--- Task input Enclosed Below ---
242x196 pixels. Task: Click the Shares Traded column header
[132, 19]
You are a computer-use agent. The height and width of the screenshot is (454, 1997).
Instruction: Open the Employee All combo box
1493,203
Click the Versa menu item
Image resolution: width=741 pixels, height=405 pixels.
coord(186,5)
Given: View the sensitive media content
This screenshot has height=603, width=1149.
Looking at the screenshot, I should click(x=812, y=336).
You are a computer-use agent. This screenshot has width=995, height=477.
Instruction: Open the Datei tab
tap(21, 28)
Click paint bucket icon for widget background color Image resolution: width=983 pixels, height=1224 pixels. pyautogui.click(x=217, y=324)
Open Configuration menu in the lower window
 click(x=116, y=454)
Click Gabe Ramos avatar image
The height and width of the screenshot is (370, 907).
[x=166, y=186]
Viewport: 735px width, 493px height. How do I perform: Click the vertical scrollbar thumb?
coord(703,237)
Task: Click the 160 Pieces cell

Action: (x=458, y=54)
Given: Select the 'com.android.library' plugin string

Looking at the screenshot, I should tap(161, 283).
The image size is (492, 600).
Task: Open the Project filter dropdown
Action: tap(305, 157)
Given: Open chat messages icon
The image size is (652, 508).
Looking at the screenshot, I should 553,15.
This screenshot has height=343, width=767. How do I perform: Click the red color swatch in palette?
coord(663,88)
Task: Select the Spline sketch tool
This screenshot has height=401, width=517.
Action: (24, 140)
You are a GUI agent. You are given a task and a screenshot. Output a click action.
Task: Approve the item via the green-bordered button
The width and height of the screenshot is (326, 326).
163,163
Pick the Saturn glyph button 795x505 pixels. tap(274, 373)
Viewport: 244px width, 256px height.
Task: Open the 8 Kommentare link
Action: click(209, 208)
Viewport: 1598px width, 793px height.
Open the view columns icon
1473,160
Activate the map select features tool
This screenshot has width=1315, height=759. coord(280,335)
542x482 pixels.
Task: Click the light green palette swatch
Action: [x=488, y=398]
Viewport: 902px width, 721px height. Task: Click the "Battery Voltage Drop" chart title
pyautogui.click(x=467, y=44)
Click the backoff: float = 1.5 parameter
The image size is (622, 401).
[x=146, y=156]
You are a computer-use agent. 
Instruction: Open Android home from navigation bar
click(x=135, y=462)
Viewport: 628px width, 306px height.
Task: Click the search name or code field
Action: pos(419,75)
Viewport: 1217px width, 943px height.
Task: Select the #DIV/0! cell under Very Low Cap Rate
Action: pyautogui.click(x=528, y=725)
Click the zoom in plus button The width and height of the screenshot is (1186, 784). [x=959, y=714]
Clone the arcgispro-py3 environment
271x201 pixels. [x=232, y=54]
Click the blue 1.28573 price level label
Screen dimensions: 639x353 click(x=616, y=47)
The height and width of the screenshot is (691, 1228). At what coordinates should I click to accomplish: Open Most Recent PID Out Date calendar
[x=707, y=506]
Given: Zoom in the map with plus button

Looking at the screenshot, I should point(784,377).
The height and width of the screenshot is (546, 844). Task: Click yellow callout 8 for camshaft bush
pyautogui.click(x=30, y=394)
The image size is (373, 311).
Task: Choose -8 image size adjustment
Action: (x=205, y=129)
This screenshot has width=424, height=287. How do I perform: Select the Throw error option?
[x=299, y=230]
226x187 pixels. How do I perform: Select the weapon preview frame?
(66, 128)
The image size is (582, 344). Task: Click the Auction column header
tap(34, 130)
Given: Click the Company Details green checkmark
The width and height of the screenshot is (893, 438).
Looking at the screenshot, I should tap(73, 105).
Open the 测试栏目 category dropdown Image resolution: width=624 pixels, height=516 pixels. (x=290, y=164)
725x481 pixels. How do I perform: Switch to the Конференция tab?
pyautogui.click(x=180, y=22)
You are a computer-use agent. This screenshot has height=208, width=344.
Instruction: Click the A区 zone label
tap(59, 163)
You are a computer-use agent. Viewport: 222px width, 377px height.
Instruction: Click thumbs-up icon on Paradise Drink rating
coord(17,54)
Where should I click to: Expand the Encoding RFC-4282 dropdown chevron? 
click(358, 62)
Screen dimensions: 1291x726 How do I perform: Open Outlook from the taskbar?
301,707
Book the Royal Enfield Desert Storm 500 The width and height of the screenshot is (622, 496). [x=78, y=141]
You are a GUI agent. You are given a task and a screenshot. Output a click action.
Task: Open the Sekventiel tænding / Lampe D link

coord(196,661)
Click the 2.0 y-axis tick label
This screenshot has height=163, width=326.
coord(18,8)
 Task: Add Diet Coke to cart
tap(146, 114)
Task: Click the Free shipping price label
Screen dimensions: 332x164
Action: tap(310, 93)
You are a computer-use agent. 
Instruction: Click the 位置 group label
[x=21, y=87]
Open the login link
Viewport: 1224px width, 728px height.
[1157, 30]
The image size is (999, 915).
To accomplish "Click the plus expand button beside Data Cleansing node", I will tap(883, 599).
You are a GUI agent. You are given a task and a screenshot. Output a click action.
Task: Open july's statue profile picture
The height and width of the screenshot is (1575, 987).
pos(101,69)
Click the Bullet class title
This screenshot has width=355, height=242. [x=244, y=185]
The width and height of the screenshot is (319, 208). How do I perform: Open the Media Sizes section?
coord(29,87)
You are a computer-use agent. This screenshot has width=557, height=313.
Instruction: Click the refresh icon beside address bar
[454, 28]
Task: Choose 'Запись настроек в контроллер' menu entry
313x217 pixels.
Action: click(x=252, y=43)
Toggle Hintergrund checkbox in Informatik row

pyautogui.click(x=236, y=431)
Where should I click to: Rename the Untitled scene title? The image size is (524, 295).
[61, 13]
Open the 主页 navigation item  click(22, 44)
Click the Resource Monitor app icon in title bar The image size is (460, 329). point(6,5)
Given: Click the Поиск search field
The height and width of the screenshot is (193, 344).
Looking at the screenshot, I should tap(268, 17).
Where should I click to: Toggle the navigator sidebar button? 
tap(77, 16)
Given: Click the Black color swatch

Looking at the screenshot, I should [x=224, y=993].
--- End of Enclosed Task input ---
What is needed: Once you reach the line containing "Instruction: Click the refresh", transcribe it and each line after it through the end of the material, exactly and with nothing added.

Your response:
Instruction: Click the refresh icon beside address bar
[454, 28]
Task: Choose 'Запись настроек в контроллер' menu entry
313x217 pixels.
Action: click(x=252, y=43)
Toggle Hintergrund checkbox in Informatik row

pyautogui.click(x=236, y=431)
Where should I click to: Rename the Untitled scene title? The image size is (524, 295).
[61, 13]
Open the 主页 navigation item  click(22, 44)
Click the Resource Monitor app icon in title bar The image size is (460, 329). point(6,5)
Given: Click the Поиск search field
The height and width of the screenshot is (193, 344).
Looking at the screenshot, I should tap(268, 17).
Where should I click to: Toggle the navigator sidebar button? 
tap(77, 16)
Given: Click the Black color swatch

Looking at the screenshot, I should [x=224, y=993].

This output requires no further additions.